** BEGIN **
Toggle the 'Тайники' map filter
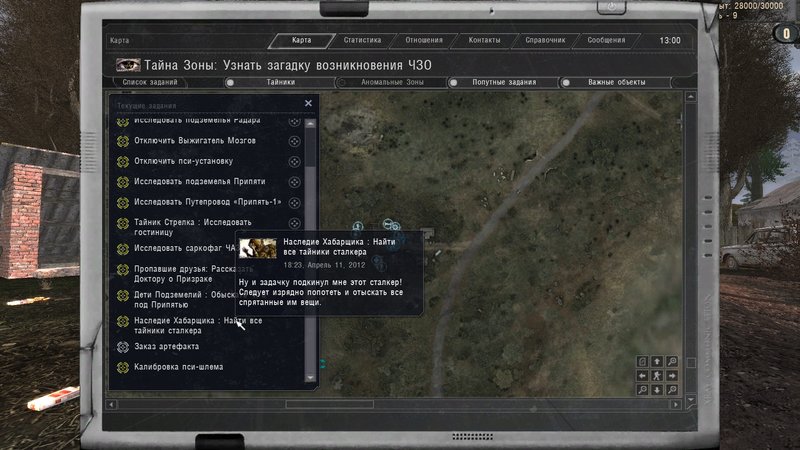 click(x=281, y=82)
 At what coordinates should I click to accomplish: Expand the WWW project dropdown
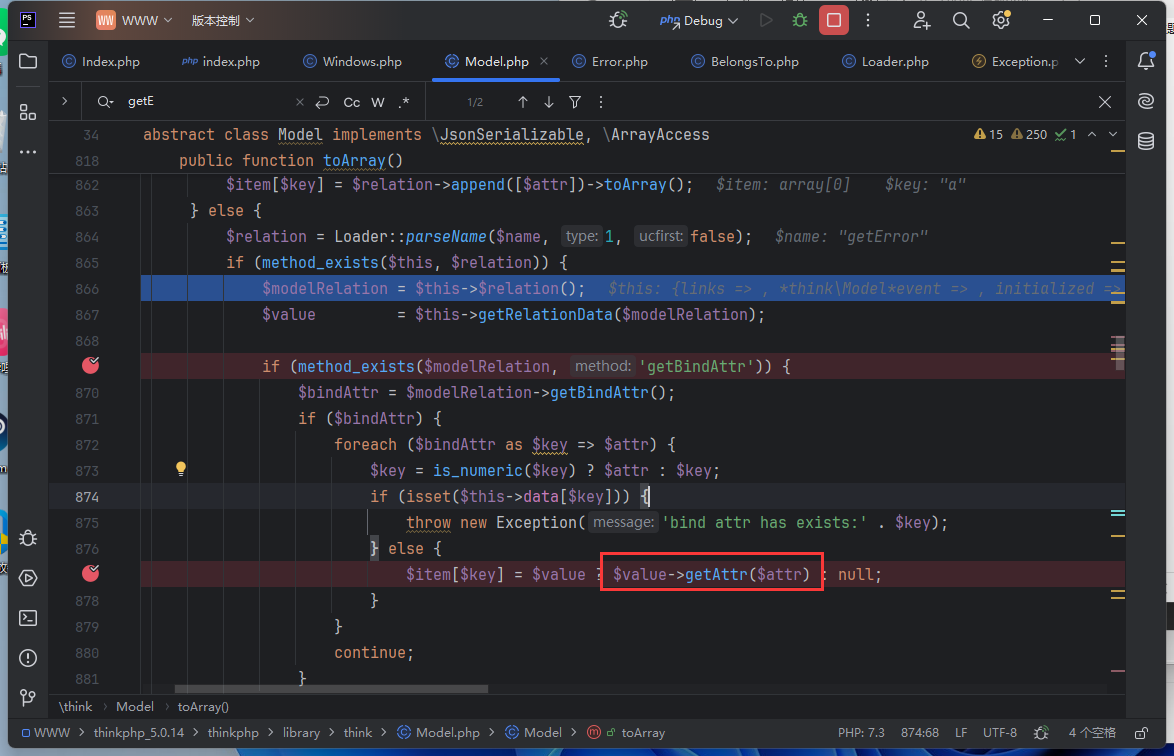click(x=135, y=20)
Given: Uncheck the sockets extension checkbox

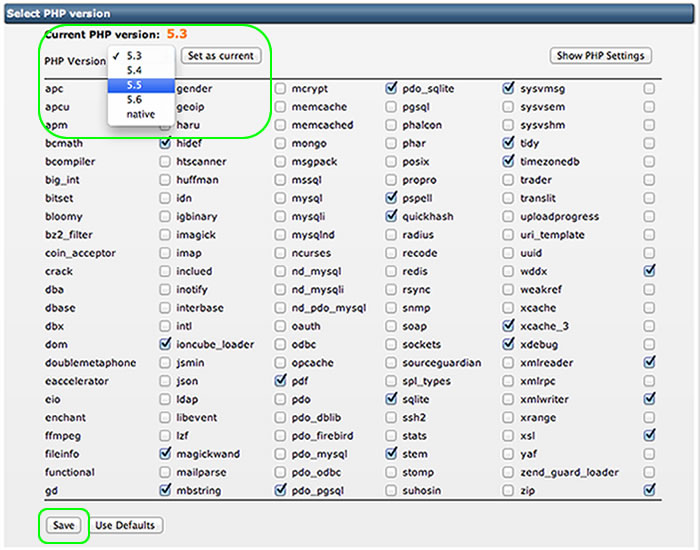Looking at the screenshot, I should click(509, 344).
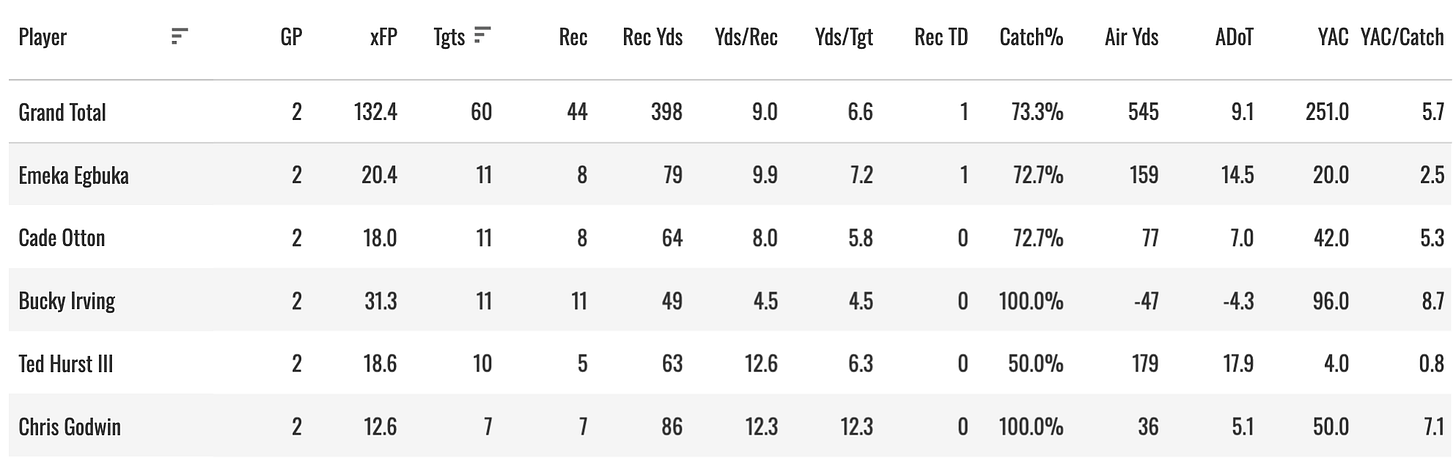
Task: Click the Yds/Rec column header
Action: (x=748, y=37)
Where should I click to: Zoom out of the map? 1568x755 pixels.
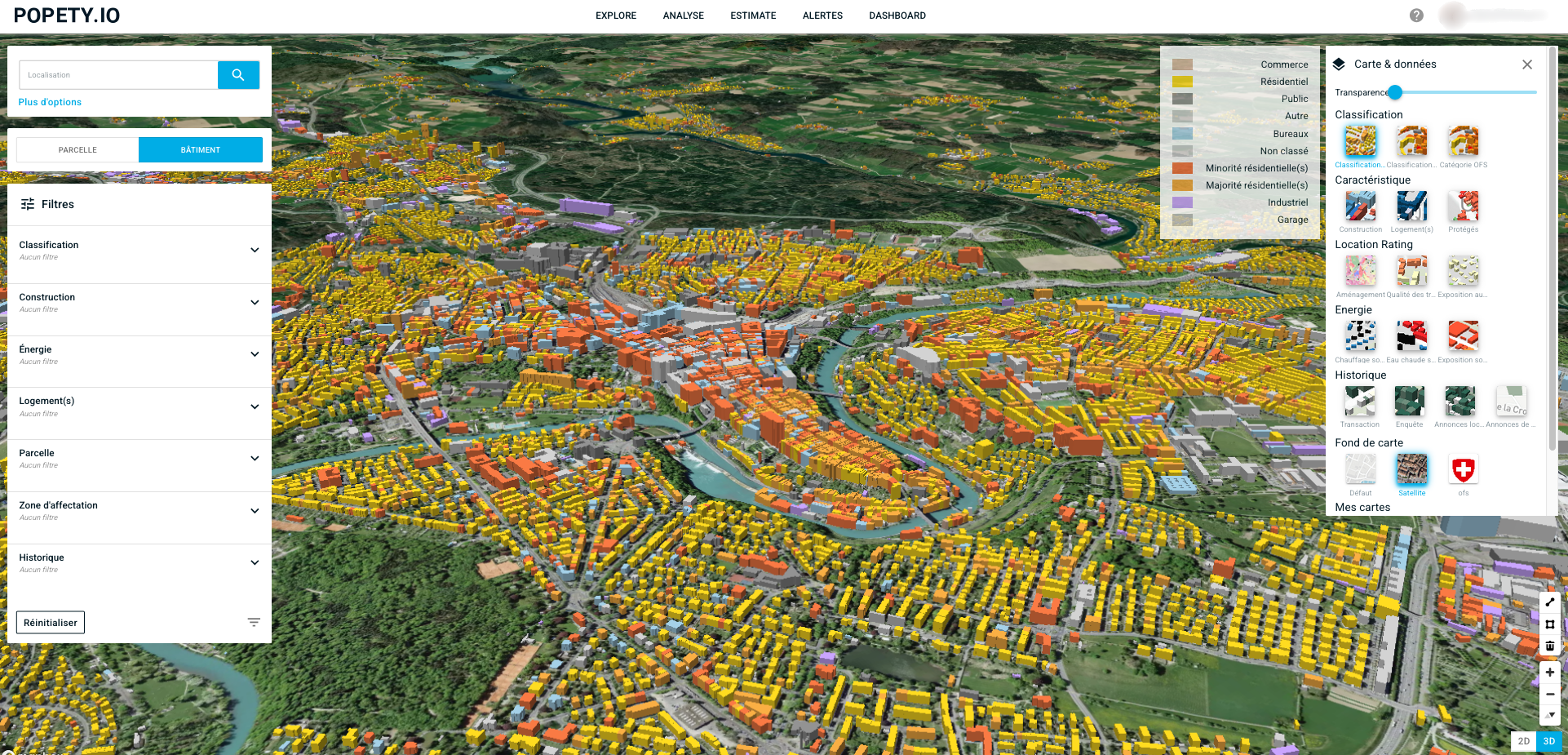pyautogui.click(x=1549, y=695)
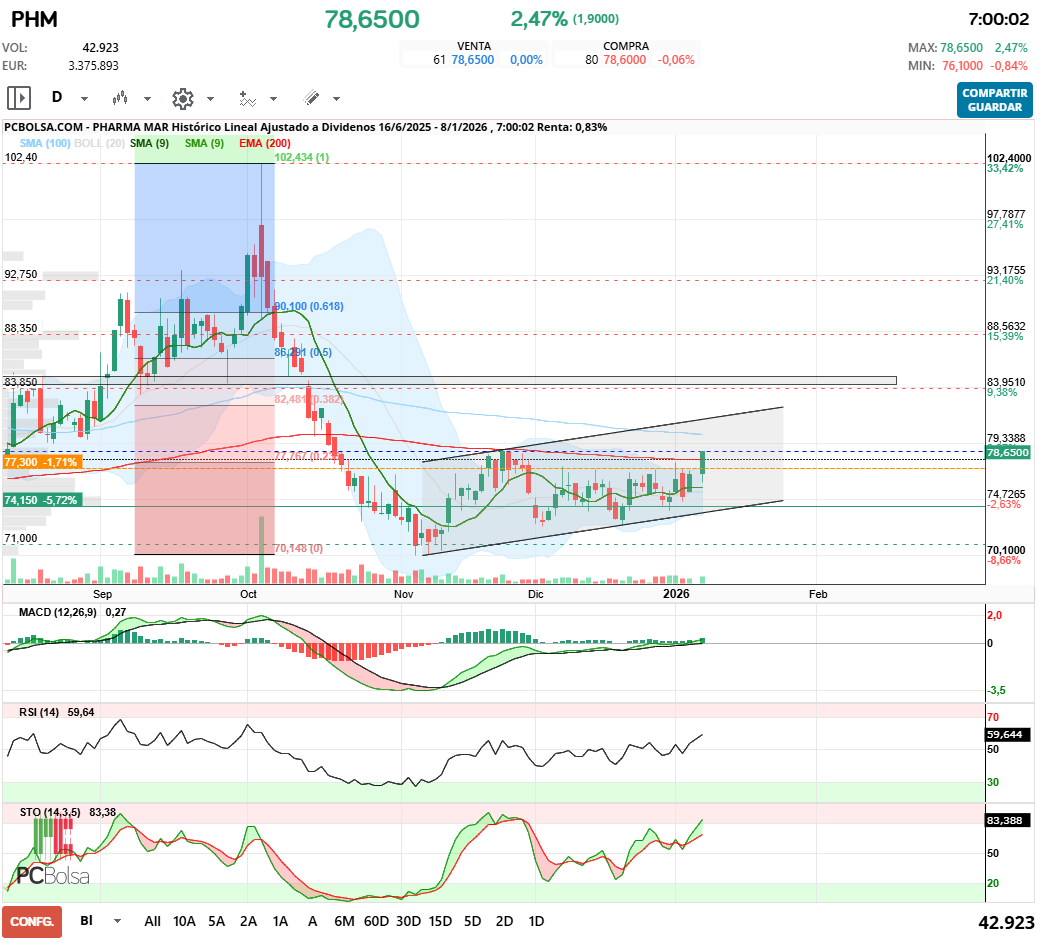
** END **
** BEGIN **
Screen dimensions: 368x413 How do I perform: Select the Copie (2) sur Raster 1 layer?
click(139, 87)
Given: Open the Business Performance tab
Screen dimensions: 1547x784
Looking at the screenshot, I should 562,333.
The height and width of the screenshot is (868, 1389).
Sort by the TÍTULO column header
** END **
Output the lines of the data starting at the line containing "Given: Uncheck the sockets extension checkbox" and ending at the line containing "pyautogui.click(x=1549, y=695)", both included, exactly as they appear, with the pictures left out.

• [Answer]:
Given: Uncheck the sockets extension checkbox

Looking at the screenshot, I should click(509, 344).
Task: Click the Yds/Rec column header
Action: (x=748, y=37)
Where should I click to: Zoom out of the map? 1568x755 pixels.
pyautogui.click(x=1549, y=695)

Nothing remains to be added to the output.